But when it comes time for the more painful endurance, stretching, or strength-training workouts, I can easily turn in to a whiny toddler-Christian. You know the type–the woman who clings to her comfort zone like it’s an old, raggedy blanky crying, “Why me???”

When I should be falling to my knees with my hands opened and arms raised instead, saying, “I trust You, Father. Teach me. Grow me.”

You know the phrase, “When it rains it pours?” It exists for a reason, and I’m pretty sure those downpours are God-tentional. As are the storms, the long arid seasons, the ouches, and the round abouts. With every panicked and painful step, God is training us, molding us into His masterpiece (Eph. 2:10), fully equipped to fulfill the role He planned just for us.

And it’s a good plan. A glorious plan. Much better than anything you or I could dream up. Promise. God has such great things in store for us, the kinds of things dreams–God sized dreams–are made of.

But we’re not ready. Our feeble knees need to be strengthened, our distracted hearing honed, and our ever-grasping hands pried loose … so we can hold on tight to something better.

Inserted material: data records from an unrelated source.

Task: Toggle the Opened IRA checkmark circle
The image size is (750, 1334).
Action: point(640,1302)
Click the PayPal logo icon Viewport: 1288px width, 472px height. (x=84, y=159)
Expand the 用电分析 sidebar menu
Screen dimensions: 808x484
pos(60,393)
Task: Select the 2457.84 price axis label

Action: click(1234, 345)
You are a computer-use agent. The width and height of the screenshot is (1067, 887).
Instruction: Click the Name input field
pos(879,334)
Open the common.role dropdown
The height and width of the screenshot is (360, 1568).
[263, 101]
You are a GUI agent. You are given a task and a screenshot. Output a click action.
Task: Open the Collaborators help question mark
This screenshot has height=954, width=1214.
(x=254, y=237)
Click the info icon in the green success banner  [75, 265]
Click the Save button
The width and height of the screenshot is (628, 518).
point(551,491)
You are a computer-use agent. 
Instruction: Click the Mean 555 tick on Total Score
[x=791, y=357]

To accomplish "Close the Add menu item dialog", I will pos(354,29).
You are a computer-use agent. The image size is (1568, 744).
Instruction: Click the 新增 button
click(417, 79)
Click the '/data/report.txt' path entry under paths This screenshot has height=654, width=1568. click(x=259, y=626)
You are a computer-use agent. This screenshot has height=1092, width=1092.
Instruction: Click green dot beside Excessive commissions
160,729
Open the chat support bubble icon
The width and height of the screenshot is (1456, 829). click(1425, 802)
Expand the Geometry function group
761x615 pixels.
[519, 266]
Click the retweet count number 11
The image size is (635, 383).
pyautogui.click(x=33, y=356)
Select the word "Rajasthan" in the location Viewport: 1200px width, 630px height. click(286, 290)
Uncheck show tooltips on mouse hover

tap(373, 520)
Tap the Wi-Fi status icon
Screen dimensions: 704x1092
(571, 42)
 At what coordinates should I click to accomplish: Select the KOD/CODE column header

When I’m feeling especially overwhelmed, I focus on one of my favorite “training” passages–Psalm 18:32-36:
32 God arms me with strength,
    and He makes (is making) my way perfect.
33 He makes me as surefooted as a deer,
    enabling me to stand on mountain heights.woman-983949_1920
34 He trains my hands for battle;
    He strengthens my arm to draw a bronze bow.
35 You have given me your shield of victory.
    Your right hand supports me;
    your help has made (is making) me great.
(Parenthetical inserts mine)

Knowing this, I can view every struggle I face differently–with hope rather than despair. With courage rather than fear. With joy and expectancy rather than defeat and uncertainty. It’s a choice. At each moment, we can live as victims or victors. We can embrace each moment with faith and opened, surrendered hands, or we can cling to our comfort zones and try to hide out from the storm. Notice I said try. Hiding won’t stop the storm from coming; it will only keep us from growing stronger through it.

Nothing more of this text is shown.